EXCERPTED PASSAGE
§

Apparently the State Insurance Regulatory Authority is considering the proposed changes and submissions made by Icare. Icare is the insurer responsible for about 75% of all claims made by injured workers and therefore submissions made by Icare would appear to carry a significant amount of weight with the government.
The Chief Medical Officer for Icare, Chris Colqhuon referenced what he says are significant increases in costs for hospitals, surgical intervention and associated anaesthetics. To reduce this burden on the insurer the gap fee for treatment has been proposed but Dr Colqhuon has not stipulated how big the gap will be.
Dr Colqhuon is reported as saying that people would be less likely to claim for procedures they didn’t strictly need if there was a fee attached. He went on to say “if someone is potentially out-of-pocket for an intervention, they are more likely to do the research to see whether or not that intervention is the best possible treatment for them”
Genius.
How clever of Dr Colqhuon to recognise that if people were put to the expense of having to pay medical treatment themselves, usually in situations where they did not have the money to do so, then they were less likely to claim for the procedure.
Also, since when did it become the obligation of the injured worker to “do the research” to see whether or not the proposed treatment was the best possible treatment for them.
Is this not the role of the treating doctor?
Dr Colqhuon seems to assume that the moment a worker is injured and lodges a claim for compensation they are somehow endowed with medical expertise.

§

RECORDS SHOWN
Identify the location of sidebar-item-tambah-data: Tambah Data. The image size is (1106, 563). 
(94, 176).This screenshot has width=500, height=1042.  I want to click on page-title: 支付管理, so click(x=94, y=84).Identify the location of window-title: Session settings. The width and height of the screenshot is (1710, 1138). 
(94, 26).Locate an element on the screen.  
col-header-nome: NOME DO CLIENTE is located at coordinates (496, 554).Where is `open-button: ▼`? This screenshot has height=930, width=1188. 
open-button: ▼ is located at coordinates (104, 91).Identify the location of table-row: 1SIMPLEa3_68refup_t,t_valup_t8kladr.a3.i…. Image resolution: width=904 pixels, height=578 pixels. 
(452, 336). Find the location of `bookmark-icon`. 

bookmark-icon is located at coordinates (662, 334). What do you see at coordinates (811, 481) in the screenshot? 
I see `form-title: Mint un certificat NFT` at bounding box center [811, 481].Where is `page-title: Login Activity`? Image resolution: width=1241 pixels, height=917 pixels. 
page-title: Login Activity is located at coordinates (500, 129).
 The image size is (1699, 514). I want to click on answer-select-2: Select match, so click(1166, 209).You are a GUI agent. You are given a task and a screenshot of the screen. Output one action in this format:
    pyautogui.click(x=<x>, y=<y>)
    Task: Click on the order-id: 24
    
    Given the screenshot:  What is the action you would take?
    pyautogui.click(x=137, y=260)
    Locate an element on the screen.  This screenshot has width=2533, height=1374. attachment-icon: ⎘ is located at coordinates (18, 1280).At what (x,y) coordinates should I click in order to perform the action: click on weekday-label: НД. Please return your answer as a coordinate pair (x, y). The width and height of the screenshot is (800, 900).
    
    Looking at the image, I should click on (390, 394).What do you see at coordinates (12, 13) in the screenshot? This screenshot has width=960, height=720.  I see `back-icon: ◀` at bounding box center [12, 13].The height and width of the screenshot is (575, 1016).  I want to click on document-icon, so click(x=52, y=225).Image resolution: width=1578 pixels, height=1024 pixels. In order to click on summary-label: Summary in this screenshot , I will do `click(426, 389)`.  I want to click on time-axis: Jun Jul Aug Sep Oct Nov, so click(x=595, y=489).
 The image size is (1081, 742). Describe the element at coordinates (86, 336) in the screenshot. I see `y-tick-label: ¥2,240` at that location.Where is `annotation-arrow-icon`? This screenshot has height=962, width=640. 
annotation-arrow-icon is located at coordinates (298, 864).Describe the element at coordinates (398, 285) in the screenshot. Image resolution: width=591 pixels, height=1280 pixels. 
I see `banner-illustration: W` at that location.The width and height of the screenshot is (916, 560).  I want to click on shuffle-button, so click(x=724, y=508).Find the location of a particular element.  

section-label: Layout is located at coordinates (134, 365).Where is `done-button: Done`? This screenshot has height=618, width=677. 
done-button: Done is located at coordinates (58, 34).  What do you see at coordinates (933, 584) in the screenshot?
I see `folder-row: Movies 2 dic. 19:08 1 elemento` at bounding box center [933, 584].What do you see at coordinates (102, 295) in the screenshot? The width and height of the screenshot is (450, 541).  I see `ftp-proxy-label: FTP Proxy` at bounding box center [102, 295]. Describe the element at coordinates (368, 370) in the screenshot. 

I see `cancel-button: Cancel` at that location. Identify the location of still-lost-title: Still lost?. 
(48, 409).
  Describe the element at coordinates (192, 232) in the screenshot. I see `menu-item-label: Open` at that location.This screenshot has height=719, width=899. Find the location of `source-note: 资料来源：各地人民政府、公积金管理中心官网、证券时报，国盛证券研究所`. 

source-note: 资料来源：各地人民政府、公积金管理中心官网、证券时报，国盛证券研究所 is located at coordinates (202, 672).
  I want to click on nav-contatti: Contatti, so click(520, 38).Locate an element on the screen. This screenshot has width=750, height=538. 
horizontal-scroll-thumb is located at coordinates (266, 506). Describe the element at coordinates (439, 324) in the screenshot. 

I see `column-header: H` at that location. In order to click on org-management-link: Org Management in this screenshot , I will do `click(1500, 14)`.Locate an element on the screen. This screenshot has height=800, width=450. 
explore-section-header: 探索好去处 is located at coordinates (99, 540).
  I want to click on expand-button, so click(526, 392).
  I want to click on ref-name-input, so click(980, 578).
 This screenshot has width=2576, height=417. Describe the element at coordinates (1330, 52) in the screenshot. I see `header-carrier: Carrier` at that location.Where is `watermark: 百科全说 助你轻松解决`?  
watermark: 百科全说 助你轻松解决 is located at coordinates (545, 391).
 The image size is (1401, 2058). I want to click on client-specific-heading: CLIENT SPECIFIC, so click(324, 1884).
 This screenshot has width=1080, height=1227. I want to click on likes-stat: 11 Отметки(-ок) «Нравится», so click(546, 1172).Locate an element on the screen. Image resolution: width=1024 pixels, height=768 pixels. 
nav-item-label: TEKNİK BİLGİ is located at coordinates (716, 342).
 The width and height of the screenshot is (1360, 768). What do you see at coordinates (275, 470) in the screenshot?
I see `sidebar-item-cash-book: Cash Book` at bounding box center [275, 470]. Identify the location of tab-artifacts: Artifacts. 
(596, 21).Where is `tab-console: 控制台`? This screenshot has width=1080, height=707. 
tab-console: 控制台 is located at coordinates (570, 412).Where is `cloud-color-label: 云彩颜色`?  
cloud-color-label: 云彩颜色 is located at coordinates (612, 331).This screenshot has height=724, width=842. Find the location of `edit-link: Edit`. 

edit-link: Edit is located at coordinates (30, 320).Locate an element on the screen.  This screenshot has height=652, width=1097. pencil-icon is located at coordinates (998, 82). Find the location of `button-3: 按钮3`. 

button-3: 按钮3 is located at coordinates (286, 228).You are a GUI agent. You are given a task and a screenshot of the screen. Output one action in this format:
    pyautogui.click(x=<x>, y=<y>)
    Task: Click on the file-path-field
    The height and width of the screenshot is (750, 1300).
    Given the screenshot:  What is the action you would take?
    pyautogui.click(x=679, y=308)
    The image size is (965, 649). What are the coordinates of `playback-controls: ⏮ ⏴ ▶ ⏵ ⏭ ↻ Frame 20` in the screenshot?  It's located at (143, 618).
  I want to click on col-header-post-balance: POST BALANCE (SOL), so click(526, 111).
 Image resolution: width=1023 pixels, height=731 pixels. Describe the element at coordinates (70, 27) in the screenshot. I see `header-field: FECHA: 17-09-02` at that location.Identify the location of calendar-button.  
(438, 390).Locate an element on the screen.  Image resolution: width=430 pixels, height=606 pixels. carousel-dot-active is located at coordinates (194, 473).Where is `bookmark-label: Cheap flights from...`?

§

QUESTIONS TO ANSWER
1. In the commentary on Icare's proposed gap fee, what share of claims by injured workers is Icare said to be responsible for?
2. Repeat the commentary on Icare's proposed gap fee from "Also, since when" up to and including "treatment for them.".
3. Pick up the commentary on Icare's proposed gap fee after its final sentence and carry it forward.

TASK-BY-TASK ANSWERS
1. About 75% of all claims made by injured workers.

2.
Also, since when did it become the obligation of the injured worker to “do the research” to see whether or not the proposed treatment was the best possible treatment for them.

3.
The Australian Medical Association’s NSW branch is, quite appropriately, “disappointed and concerned” about what they have regarded to be the “unfounded and inappropriate attacks on the medical profession by Icare”.
All of these proposed reforms should of course be read in the light of the Independent Reviewer Report on the Nominal Insurer of the NSW Workers Compensation Scheme prepared by Janet Dore in December 2019 which found that the Icare claims model “led to a significant deterioration… poor return to work rates, underwriting losses, no competition and therefore, a concentration of risk”.
If there is indeed a significant escalation in the costs of medical treatment then the insurers, the government and the medical profession should work together to resolve that issue. There should be absolutely no compromise on the extent and quality of the medical treatment that an injured worker requires. Nor should the injured worker be obligated to undertake “research” to determine what is the best treatment option for themselves.
This is the role of the medical profession.
The role of Icare is to pay for it.
It seems that whenever issues or concerns are raised with respect to the economic viability of an insurance scheme, rising costs or whatever the concern might be, the easy out is to look to the injured worker to subsidise the scheme by way of a reduction in benefits.
It is not the obligation of the injured worker to prop up insurers who, without hesitation, accept the premium for the policy they issue but are constantly looking at ways of reducing the benefits payable.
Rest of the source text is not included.